= SELECTION =
While the real estate industry has witnessed a slowdown in sales over the last couple of years and is currently running on high unsold inventory, the quarterly house price index (HPI) compiled by the Reserve Bank of India for 10 major cities over the last four years based on actual registered transactions shows that the prices have been constantly rising though the pace of rise has declined over the last one year.

The index prepared by the RBI covered Mumbai, Delhi, Chennai, Kolkata, Bangalore, Lucknow, Ahmedabad, Jaipur, Kanpur and Kochi.

According to the index while the price rise between April 2011 and December 2012 stood at over 20 per cent, the next five quarters till March 2014 witnessed a decline in the pace of price rise as it came down to around 10 per cent with the slowest being 10.5 per cent in the festive season last year between October and December 2013.

“The pace of growth in the average house prices slowed in 2013-14 at 12.7 per cent, plausibly reflecting a correction in trends on the back of subdued demand. For the latest Q4 of 2013-14 quarter, the y-o-y increase in the House Price Index at the all-India level was 11.4 per cent compared to 10.5 per cent in the preceding quarter,” said RBI in its report.

The trend however varies significantly across various cities with housing prices rising sharply in some while others face a shrinkage. In the financial year 2013-14 while the prices strengthened in Kochi, Chennai, Lucknow and Bangalore, the two major metros Delhi and Mumbai saw a decline in the pace of price rise. In the quarter ended March 2014 the housing prices in Delhi rose by just 6.1 per cent over the same quarter last year, whereas that in Mumbai rose by 7.6 per cent. The prices remained flat in Kolkata in the quarter ended March 2014 but those in Kanpur and Jaipur saw a shrinkage in the prices with Kanpur witnessing a correction of 13.8 per cent and Jaipur 7.3 per cent.

While the RBI data shows the housing price story till March 2014, a recent report released by real estate consultancy Knight Frank also shows that the major real estate markets such as national capital region (NCR), Bangalore, Chennai, Pune and Hyderabad saw the continuation of declining demand as their absorption rates declined between 14 per cent and 37 per cent.

While new launches in the first half of 2014 fell by 32 per cent over that of H1 2013, the sales volume in the period dropped 27 per cent.

The report pointed that a low absorption has resulted into rise in the unsold inventory across the country. The unsold inventory for MMR by the end of June 2014 stood at 213,742 units whereas for the NCR region it stood at 1,67,000 units. Over the last three years the unsold inventory in NCR has risen at a compounded annual growth rate of 15 per cent.

The report however, projects that sales volume in the second half of the calendar year 2014 may rise by 26 per cent on account of the change in overall sentiments after the government announced sops for the housing sector in the budget 2014-15 and economy’s growth rate has risen.

= PROBLEM REQUIREMENTS =
In the passage above on Indian house prices, by how much did housing prices in Kanpur fall in the quarter ended March 2014?

= COLLECTED MATERIAL =
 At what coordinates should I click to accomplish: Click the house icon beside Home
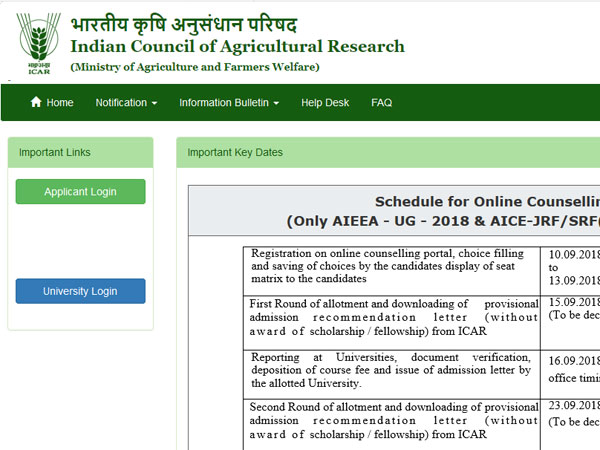37,103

= RESPONSE FOR THIS EXERCISE =
They fell by 13.8 percent.